Le ministre de l’Administration Territoriale, Paul Atanga Nji, refuse de prendre acte des résolutions de la convention extraordinaire du Mouvement pour la Renaissance du Cameroun (Mrc), contestant ainsi la légitimité juridique de Maurice Kamto à la tête du parti

Cette situation s’inscrit dans un bras de fer politique et juridique complexe.

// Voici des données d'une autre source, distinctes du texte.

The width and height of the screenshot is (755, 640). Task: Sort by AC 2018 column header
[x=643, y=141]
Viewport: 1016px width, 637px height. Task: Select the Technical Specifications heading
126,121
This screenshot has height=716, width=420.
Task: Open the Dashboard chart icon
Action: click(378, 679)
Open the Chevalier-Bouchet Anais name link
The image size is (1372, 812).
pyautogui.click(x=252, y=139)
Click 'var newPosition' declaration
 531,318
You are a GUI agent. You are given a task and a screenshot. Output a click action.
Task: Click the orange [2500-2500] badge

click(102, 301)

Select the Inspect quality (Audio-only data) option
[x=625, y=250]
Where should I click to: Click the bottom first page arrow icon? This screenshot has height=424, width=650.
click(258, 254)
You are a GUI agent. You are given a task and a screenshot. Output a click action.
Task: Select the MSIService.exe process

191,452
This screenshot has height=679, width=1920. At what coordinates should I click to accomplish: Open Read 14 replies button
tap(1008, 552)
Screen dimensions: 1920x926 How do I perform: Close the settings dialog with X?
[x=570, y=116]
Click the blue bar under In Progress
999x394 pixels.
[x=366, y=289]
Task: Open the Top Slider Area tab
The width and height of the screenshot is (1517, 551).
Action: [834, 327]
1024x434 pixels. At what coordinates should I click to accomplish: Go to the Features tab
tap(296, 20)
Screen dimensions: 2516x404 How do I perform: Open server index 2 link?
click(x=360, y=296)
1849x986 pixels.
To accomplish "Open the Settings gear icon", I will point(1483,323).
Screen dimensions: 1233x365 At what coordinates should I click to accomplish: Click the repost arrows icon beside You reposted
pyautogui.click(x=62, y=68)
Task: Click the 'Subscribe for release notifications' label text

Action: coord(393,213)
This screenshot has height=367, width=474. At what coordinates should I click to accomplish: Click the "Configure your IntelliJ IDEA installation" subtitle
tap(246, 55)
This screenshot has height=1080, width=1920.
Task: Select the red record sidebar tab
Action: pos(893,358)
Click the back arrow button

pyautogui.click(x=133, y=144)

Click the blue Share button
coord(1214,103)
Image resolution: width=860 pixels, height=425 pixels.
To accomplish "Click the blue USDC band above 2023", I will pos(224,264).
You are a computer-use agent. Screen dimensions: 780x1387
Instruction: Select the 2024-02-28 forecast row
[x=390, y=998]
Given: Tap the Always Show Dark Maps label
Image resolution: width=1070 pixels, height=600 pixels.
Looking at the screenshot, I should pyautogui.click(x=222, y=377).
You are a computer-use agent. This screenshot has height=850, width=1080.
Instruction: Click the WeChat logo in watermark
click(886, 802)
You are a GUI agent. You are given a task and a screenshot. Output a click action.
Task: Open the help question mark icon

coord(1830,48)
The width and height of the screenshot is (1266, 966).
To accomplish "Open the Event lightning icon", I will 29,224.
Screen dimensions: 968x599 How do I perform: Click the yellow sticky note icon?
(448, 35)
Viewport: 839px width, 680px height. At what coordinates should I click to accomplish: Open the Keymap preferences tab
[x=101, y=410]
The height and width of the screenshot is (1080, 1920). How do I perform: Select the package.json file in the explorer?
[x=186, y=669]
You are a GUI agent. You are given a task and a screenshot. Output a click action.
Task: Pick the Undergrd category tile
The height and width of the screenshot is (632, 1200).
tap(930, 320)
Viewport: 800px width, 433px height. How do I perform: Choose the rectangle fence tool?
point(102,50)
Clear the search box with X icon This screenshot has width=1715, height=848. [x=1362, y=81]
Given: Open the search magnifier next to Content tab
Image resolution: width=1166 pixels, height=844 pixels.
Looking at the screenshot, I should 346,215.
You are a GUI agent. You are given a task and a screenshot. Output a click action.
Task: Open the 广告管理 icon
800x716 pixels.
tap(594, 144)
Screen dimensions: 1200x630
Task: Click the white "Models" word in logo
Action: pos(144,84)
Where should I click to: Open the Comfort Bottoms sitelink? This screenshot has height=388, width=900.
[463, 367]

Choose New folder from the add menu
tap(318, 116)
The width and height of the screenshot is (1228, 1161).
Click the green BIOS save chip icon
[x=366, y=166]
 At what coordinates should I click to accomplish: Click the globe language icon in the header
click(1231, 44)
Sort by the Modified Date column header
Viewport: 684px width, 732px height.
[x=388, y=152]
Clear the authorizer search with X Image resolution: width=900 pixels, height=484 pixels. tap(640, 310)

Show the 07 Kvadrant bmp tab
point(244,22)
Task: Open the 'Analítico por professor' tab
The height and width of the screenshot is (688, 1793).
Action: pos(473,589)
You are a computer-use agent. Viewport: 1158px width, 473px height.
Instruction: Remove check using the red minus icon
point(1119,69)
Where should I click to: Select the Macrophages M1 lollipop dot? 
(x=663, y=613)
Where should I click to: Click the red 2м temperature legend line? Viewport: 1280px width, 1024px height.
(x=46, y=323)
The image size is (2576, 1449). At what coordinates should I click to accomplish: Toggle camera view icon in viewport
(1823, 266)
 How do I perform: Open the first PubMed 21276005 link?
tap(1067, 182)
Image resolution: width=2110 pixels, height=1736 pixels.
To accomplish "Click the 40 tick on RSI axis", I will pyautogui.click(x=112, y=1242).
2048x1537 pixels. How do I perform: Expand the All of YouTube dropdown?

À la suite de litiges internes et d’actions judiciaires menées par des membres exclus comme Thierry Okala Ebode, le ministère de l’Administration Territoriale (MINAT) s’appuie sur ces contestations pour rejeter la validité des instances dirigeantes du MRC.

Des forces de l’ordre ont d’ailleurs encerclé le siège du parti ainsi que la résidence de Maurice Kamto pour empêcher la tenue d’événements politiques.

Le changement de parti (MANIDEM)

En raison des blocages imposés par le MINAT et ELECAM, Maurice Kamto avait officiellement démissionné du MRC pour rejoindre et se présenter sous la bannière du MANIDEM (Mouvement Africain pour la Nouvelle Indépendance et la Démocratie).

Face à l’invalidation de sa candidature présidentielle et aux débats sur le cumul de partis, le camp de Kamto a tenté de le porter à nouveau à la tête du MRC via une convention extraordinaire. C’est précisément cette démarche que Paul Atanga Nji et l’administration territoriale refusent de reconnaître officiellement.

Malgré ces blocages administratifs, Maurice Kamto continue de revendiquer la vitalité de son leadership et maintient ses activités politiques sur le terrain.